The symptoms include:
- Bruising or swelling
- Breathing problems, from coughing or wheezing all the way up to severe issues that require a breathing tube
- Broken bones
- A dislocated shoulder or fractured collarbone
- Fractured skull
- Lumps or dents in the child’s head, which can indicate a skull fracture
- Seizures, which can be detected if the child moves his or her eyes erratically
- Vision or hearing loss
- Muscle paralysis, often in the form of asymmetrical facial movements or limp or weak limbs
- Eating problems
- Swallowing issues, which can lead to excessive drooling
- Chronic pain, often detectable if the child cries uncontrollably while arching his or her back
Some of these symptoms are readily apparent, while others could be a symptom of a birth injury or something else, entirely. A pediatrician’s diagnosis is often required to know for sure whether a child has suffered a birth injury.
Neurological Birth Injuries
Neurological birth injuries carry the risks for severe long-term setbacks. Unfortunately, the symptoms of a neurological birth injury are not as apparent as those that come with a physical birth injury.

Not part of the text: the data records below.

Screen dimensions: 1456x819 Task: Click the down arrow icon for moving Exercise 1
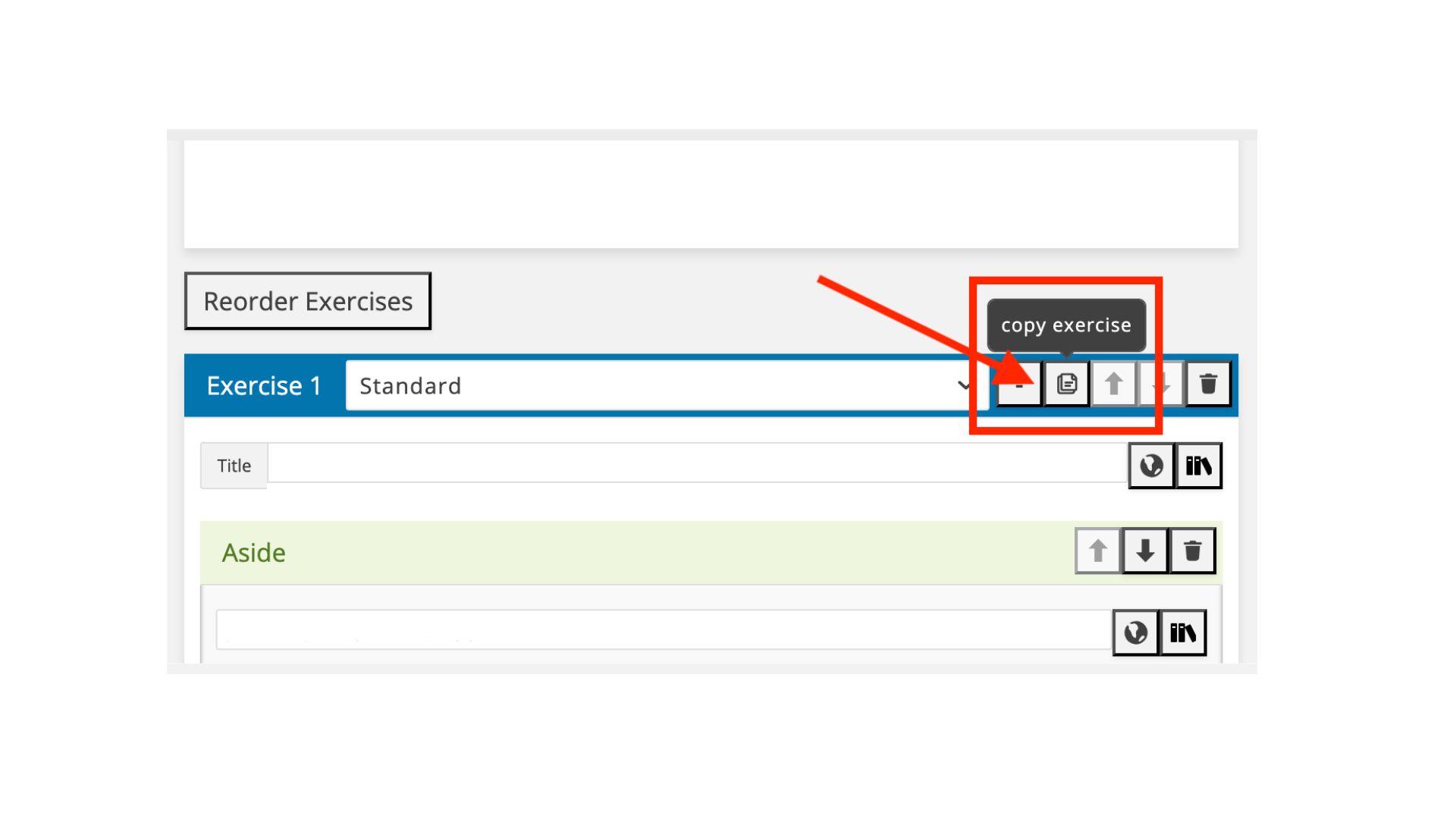[x=1162, y=384]
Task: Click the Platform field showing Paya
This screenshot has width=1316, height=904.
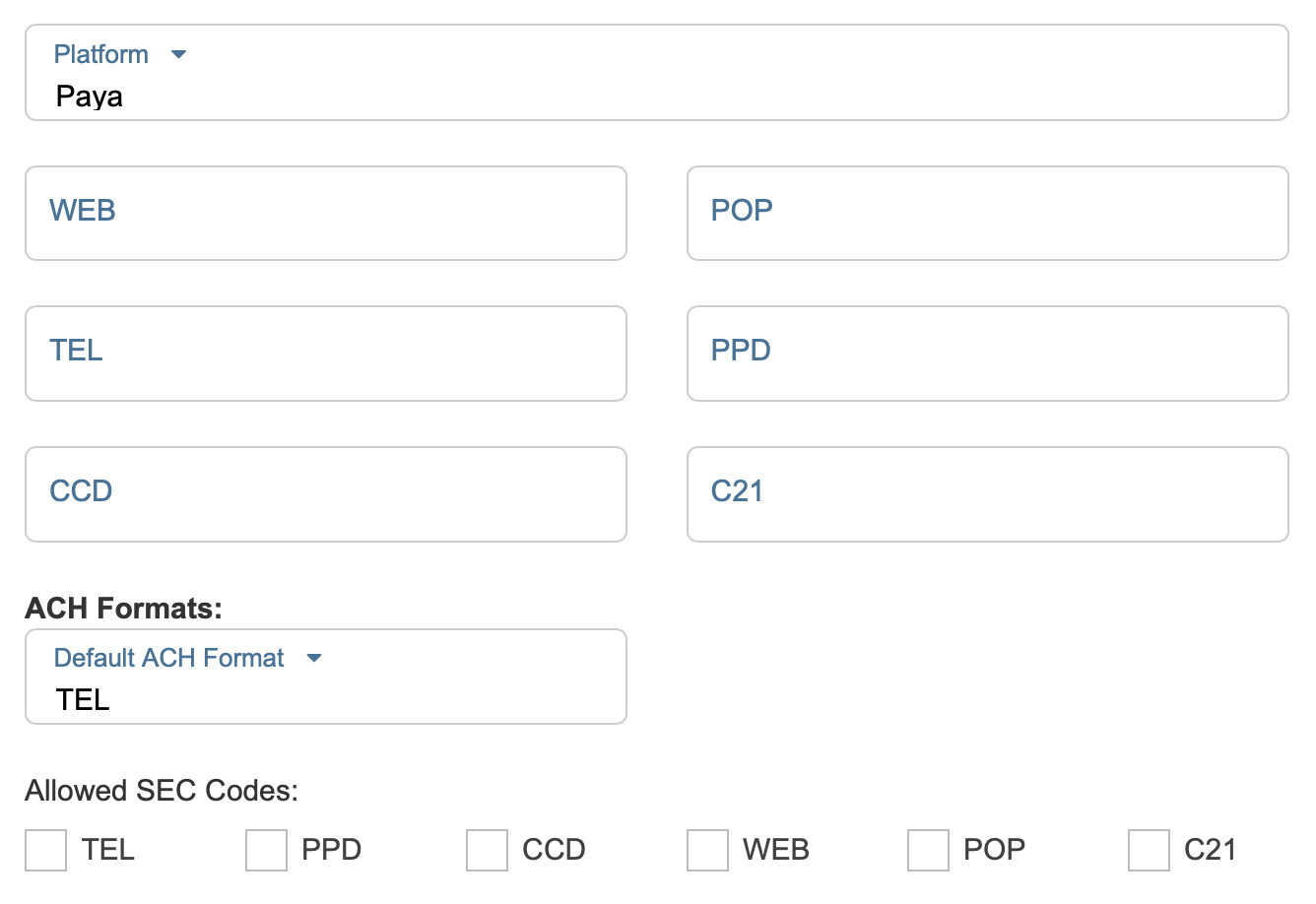Action: coord(656,96)
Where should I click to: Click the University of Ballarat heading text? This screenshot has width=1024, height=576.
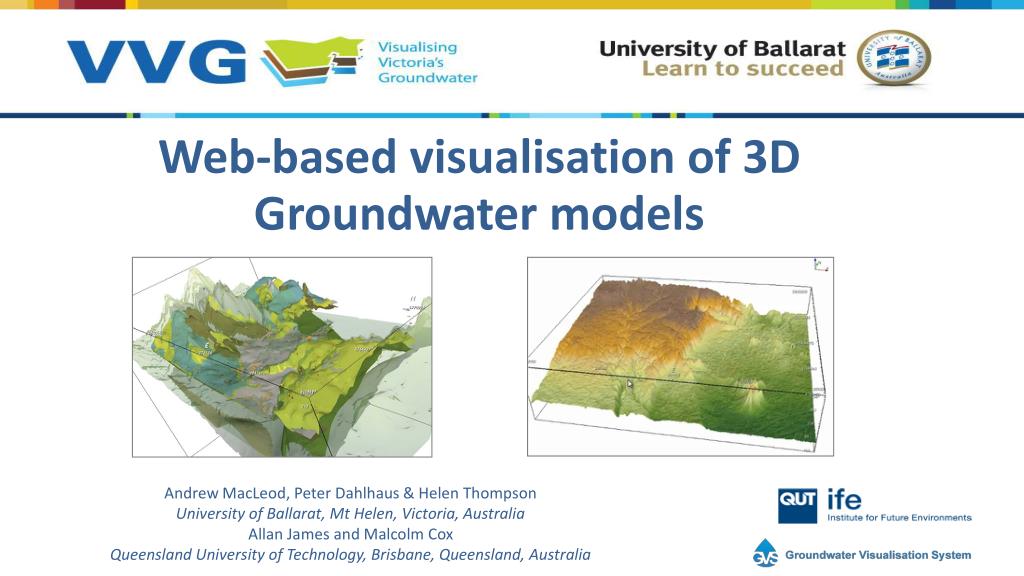[x=722, y=48]
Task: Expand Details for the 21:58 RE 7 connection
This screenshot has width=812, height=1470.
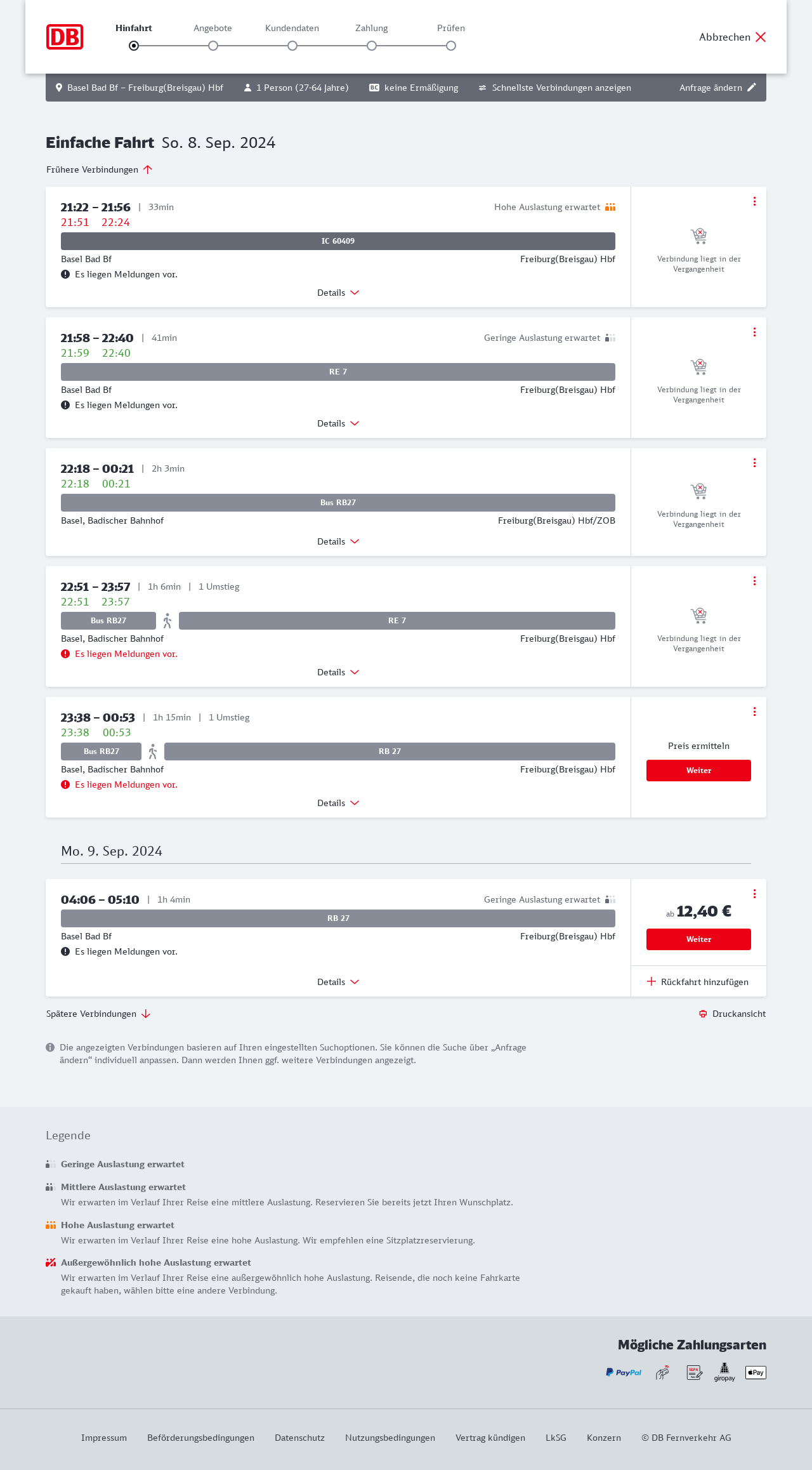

Neurological birth injuries are most reliably detected from developmental delays. These symptoms only begin to appear several months or even a year after the child’s birth, though. When a child is late to perform certain physical, mental, emotional, or social skills, like sitting up, reacting to his or her name, or speaking, it can be symptom that they suffered a birth injury that has caused neurological damage.
Gilman & Bedigian’s $55 Million Verdict as an Example of a Birth Injury
An example of how a birth injury can happen comes from a case that the lawyers at Gilman & Bedigian recently saw through to trial.
In that case, doctors at Johns Hopkins Hospital in Baltimore, Maryland, did not react appropriately to signs of fetal distress and oxygen deprivation. Rather than taking action to correct the situation and deliver the baby boy quickly, they waited for nearly two hours before performing a C-section. By that time, the damage had been done and the child was born with Cerebral Palsy and other mental and physical impairments that would prevent him from living a normal life.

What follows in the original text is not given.